### REQUIREMENT
For the records that follow, please set down exactly the lines between the one holding "Click the Analyze profile button" and the one holding "You are a GUI", inclusive, and only those.

[Dataset records]
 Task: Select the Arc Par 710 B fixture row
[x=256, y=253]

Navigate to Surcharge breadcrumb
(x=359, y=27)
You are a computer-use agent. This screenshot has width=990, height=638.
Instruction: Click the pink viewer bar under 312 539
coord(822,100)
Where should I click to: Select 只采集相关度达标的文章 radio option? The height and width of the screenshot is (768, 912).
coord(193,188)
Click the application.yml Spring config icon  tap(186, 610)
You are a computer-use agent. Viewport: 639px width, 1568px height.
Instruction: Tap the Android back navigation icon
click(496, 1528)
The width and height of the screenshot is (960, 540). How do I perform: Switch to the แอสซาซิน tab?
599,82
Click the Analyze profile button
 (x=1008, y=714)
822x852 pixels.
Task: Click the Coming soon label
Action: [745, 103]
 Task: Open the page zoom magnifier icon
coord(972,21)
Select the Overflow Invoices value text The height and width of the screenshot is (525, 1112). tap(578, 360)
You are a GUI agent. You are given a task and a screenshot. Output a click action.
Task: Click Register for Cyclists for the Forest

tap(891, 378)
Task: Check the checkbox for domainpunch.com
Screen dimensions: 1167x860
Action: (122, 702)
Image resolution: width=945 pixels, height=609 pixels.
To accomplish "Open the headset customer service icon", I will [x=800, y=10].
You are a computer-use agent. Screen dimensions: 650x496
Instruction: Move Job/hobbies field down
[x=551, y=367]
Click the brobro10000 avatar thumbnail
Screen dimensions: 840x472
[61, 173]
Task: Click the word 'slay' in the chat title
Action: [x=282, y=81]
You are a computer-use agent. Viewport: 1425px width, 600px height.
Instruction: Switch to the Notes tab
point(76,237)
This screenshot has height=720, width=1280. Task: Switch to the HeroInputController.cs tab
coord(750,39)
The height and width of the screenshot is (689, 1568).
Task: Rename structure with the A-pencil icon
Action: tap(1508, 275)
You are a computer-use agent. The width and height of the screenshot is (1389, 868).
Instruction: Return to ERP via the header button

### SOLUTION FOR THIS EXERCISE
Click the Analyze profile button
 (x=1008, y=714)
822x852 pixels.
Task: Click the Coming soon label
Action: [745, 103]
 Task: Open the page zoom magnifier icon
coord(972,21)
Select the Overflow Invoices value text The height and width of the screenshot is (525, 1112). tap(578, 360)
You are a GUI agent. You are given a task and a screenshot. Output a click action.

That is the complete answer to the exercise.